Review: Merry Gentlemen

Merry Gentlemen
Merry Gentlemen by Josephine Myles
My rating: 4 of 5 stars

Cute, fun, and lots of campy singing. What else does a holiday novella need? Myles is a great author and she’s once again delivered with this entertaining and enjoyable story about a city-slicker who falls back in love with his country ex. The two may live seemingly very different lives but the power of love wins out. The characters are adorable and the story reads incredibly fast. There’s enough minor action and witty dialogue to keep the pages turning. The ending is a bit optimistic and overly simplified to be believed but I like the concept of love winning out anyway. I especially appreciated the touch with the cranky gull.

Riley is working his way up the city council ladder and has agreed to be the market manager during Bath’s yearly Christmas Market. It’s a stressful and often thankless job but Riley is determined to preserve and get a promotion at the end. Together with his trusty sidekick and elf, Janine, Riley heads off to greet the stall owners and comes across his ex, Stan. Stan is the only man to ever break Riley’s heart and he’s never gotten over him. Stan is much happier in the isolated country doing his woodworking while Riley is a campy, city lover.
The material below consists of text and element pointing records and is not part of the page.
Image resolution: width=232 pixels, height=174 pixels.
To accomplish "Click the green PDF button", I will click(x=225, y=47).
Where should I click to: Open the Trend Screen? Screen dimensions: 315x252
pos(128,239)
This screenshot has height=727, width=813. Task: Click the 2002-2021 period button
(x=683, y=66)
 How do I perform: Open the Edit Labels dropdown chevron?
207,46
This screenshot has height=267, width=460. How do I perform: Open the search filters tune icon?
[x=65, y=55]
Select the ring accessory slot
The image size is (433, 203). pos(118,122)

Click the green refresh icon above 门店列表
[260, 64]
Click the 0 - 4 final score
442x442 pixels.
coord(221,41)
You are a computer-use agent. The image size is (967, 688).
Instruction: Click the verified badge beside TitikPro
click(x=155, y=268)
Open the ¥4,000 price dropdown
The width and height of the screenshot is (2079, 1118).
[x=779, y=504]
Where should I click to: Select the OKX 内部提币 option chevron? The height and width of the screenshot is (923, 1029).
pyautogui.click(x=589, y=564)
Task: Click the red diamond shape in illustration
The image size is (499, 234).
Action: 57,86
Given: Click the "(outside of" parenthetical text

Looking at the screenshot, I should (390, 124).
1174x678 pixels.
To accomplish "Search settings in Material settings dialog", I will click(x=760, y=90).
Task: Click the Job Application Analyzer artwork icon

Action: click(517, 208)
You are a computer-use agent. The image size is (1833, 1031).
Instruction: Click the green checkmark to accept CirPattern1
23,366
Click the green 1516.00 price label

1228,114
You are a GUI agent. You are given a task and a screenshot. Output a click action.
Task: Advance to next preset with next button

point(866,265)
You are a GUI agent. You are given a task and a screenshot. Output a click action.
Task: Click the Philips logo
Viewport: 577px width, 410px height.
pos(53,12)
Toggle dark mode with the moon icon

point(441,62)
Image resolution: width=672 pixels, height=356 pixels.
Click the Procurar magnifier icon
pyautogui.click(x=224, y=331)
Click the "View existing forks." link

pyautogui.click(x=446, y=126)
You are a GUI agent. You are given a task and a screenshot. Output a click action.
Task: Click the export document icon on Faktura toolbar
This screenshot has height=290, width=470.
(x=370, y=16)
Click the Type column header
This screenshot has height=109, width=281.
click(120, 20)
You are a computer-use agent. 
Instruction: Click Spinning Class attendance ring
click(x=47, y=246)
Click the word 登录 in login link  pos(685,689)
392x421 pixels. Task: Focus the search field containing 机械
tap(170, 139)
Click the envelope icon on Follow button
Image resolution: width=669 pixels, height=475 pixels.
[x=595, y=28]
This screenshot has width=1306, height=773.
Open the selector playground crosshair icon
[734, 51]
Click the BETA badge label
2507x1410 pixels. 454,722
The two seem like opposites but their chemistry may not be the only thing they have in common.

The novella is a quick read with mild action and a lot of fun scenes. Right away Riley charms with his disgruntled interaction with a city gull and this never lets up. From preening in inappropriate fashion to spreading joy in a Santa suit to stripping in a Merry Balls thong, Riley is a bundle of energy. He clearly thrives off interactions with others and loves the attention. He also loves Stan, a more taciturn man that feels caged by the hustle and bustle of the city. Stan and Riley have considerable chemistry and there’s definite love in their quieter moments as well. It’s clear the two still love each other and want each other but feel trapped but opposing needs.

Here I think the novella did a great job characterizing both men and showing who they truly are at the core. They simply are different people that want and thrive off different things. Riley is not the camping type while Stan really does yearn for the simplicity of the woods. The story does a reasonably good job of showing how the two make it work but I think this is more of a fantasy wish than reality. Perhaps the story did too good a job showing their differences because I never really believed they could make it work as a couple. They simply want different things.

This didn’t detract from my enjoyment of the book though. It’s well written with clear British flair that I really like. The dialogue is witty and entertaining and there are a multitude of secondary characters to flesh out the story. The gull especially is an inspired detail. I probably wouldn’t read it again because I just couldn’t buy into the ending but I really enjoyed it regardless. The pages flew by and I was sad to say goodbye to two such charming and delightful characters. As always I look forward to more work by Myles. I’ve yet to read a story I didn’t like by her.